Exact copy, pictures omitted: the line holding "Screen dimensions: 1270x952" and every line after it down to the end of the entries.

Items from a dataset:
::::::::

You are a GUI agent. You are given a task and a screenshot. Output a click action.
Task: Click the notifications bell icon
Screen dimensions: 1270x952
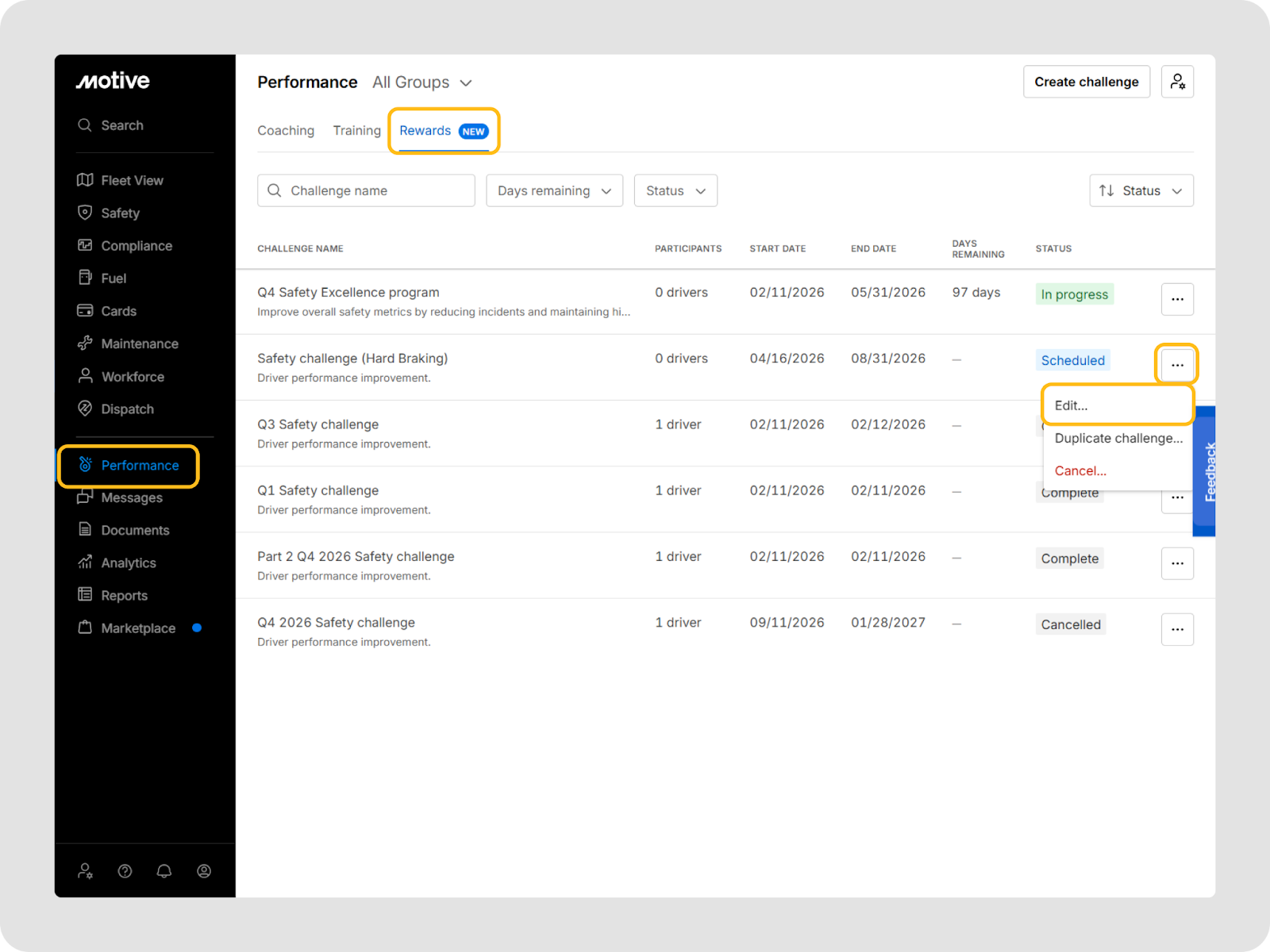coord(164,871)
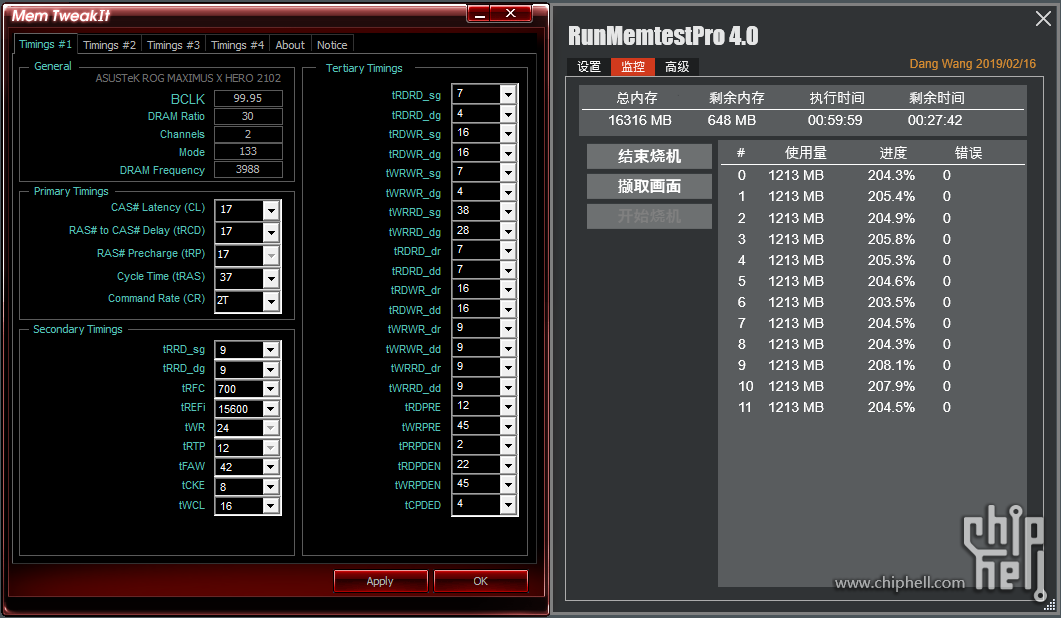The height and width of the screenshot is (618, 1061).
Task: Minimize the Mem TweakIt window
Action: click(x=481, y=13)
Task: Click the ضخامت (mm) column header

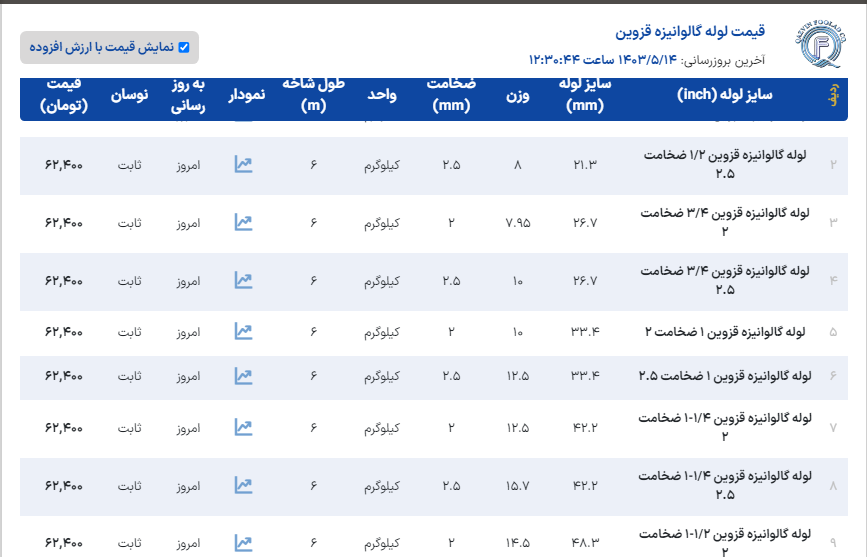Action: [x=451, y=95]
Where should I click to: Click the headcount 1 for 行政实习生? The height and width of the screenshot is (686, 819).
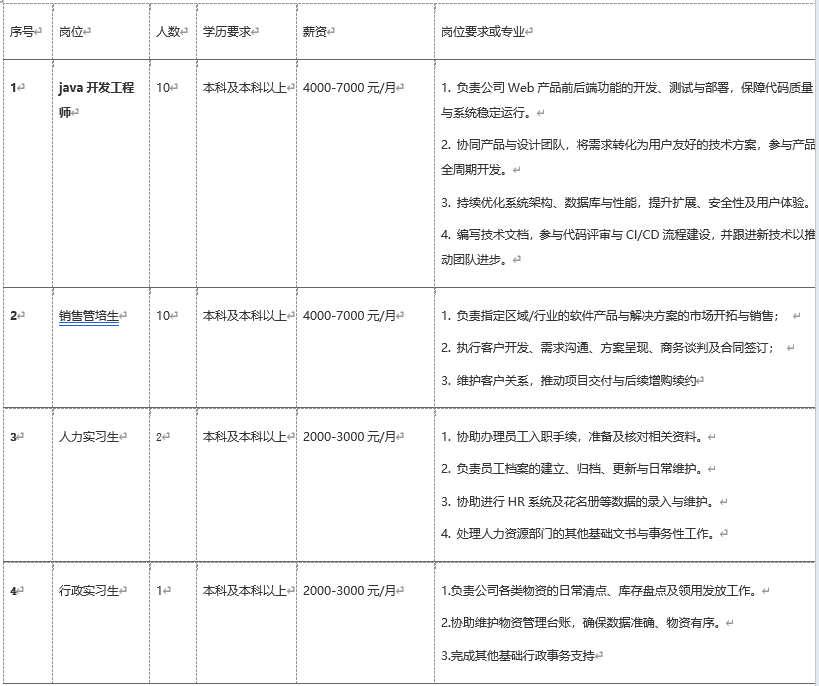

::::::::

▸ WORKED SOLUTION
Screen dimensions: 1270x952
coord(164,871)
The height and width of the screenshot is (618, 1061).
Task: Minimize the Mem TweakIt window
Action: click(x=481, y=13)
Task: Click the ضخامت (mm) column header

Action: [x=451, y=95]
Where should I click to: Click the headcount 1 for 行政实习生? The height and width of the screenshot is (686, 819).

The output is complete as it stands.